Simplified Bell Signals:
When the boat was stopped: 1 gong - work ahead; 2 gongs - go astern
When working ahead or backing: 1 gong - stop
Jingles change speed: 1 jingle - increase speed; 2 jingles - decrease speed
Once the Captain got the attention of the crew in the Engine Room they were also able to communicate through speaking tubes.
"Artifact donor Thomas Gerber was born and raised in downtown Kingston on Meadow Street. Tom’s interests were many but he was particularly interested in ships and tugs and spent a great deal of time, as a young boy, at the shipyards on the Rondout Creek. He said it was always so exciting to see a ship finally launched into the creek, ready for duty, after months and months in the making. His Uncle, Dan Murphy, who helped raise him, was an engineer on the tugs. Many summers, his Uncle Dan would take him along on the tug, the "James F Dwyer", and they would go up through the locks. Tom loved going on this two week (sometimes more) journey as he learned so much and got to spend time with his Uncle. Tom’s dad died when Tom was just 5 years old so his Uncle was more like his dad.
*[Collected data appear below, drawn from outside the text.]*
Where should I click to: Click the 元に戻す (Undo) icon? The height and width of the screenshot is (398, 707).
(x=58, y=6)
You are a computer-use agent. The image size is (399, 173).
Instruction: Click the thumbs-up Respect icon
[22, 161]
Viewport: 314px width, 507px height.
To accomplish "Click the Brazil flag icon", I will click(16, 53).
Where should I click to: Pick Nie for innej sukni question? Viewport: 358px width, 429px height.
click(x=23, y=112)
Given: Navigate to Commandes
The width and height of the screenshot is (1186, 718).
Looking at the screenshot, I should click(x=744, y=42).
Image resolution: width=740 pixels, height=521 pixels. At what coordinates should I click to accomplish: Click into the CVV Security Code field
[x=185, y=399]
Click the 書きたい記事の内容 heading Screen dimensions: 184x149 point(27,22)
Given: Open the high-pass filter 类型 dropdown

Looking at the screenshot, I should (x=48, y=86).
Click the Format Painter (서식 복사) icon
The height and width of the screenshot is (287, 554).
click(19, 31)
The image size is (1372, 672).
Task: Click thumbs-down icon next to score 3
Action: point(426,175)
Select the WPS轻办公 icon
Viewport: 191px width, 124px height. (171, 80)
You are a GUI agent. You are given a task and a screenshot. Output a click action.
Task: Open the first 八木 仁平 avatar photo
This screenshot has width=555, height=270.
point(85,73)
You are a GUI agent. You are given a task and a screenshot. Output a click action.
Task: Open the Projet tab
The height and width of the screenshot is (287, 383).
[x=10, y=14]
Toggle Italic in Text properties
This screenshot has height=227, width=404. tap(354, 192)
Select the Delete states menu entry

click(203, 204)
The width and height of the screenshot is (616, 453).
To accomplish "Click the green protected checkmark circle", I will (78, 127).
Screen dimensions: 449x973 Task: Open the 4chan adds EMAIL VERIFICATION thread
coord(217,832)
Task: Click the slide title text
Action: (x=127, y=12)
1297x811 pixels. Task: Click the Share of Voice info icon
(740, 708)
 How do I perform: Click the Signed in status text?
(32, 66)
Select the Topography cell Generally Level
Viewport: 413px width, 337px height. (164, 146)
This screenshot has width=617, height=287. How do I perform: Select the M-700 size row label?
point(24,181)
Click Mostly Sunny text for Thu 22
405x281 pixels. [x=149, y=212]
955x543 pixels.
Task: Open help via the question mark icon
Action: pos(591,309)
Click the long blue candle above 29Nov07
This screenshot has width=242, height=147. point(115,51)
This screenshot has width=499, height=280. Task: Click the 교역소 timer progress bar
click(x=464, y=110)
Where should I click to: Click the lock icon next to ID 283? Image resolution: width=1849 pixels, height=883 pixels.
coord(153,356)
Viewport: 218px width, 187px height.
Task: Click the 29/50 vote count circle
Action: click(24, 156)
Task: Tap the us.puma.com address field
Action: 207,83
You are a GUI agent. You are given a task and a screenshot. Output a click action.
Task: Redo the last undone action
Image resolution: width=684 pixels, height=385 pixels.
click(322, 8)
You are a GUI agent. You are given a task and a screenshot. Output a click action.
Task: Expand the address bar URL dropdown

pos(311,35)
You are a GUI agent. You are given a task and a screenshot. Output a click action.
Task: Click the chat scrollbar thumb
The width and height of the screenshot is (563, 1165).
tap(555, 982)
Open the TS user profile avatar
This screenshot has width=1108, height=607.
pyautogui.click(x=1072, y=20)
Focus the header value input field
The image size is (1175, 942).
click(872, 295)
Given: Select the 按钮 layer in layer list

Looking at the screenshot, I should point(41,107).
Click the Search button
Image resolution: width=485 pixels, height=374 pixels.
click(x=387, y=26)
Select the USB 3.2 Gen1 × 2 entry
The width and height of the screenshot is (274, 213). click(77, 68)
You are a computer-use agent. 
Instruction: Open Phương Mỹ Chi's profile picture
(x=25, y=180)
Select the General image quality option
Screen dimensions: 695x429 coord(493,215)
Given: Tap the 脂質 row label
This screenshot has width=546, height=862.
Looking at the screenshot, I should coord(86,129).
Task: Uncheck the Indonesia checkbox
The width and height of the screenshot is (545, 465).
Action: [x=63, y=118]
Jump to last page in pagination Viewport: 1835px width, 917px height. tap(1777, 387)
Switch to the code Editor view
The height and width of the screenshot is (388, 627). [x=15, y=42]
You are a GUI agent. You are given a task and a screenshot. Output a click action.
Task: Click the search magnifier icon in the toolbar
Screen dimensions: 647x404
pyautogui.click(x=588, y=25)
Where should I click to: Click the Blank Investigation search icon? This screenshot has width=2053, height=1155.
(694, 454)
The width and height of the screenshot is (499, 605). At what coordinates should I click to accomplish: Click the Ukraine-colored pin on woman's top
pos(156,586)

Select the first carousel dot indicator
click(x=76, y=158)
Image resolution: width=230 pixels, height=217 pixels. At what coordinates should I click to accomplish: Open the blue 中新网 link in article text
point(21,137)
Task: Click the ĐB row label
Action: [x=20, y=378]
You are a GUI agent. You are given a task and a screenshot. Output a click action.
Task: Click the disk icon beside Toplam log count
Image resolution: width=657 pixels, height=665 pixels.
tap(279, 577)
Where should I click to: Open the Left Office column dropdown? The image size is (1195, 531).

When they were going to scrap the "James F. Dwyer", Tom wanted something to remember the tug by and was able to salvage the communication system between the pilot house and the engineer room which includes the bell, the large bell, which looks similar to a gong, and the pulls. He had them restored to their original luster by a great craftsman, William C. Washburn. Tom wanted this piece of history to be seen by many so donated them to the Hudson River Maritime Museum." Thank you for Melodey Daley for this history.
Because of the growth of New York City into a major port and population center as immigrants poured into the city in the 19th century, the need for food and building materials soared. The Hudson Valley produced many of the products needed, and shipped them by sailing vessels called sloops and schooners for at least two hundred years from the beginning of settlement in the 1600s. Steamboats came on the scene gradually after 1807 carrying mostly passengers for many decades. Eventually steam towboats pulling multiple barges and canal boats took over the freight traffic on the Hudson. Though not speedy, these long tows were the cheapest way to ship bulk cargoes. Older passenger steamboats such as the Norwich were used at first as towboats. Sidewheel steamboats such as the Oswego were built as towboats starting around 1850. Propeller driven tugboats in the familiar shape that we know today began to be seen in the 1860s.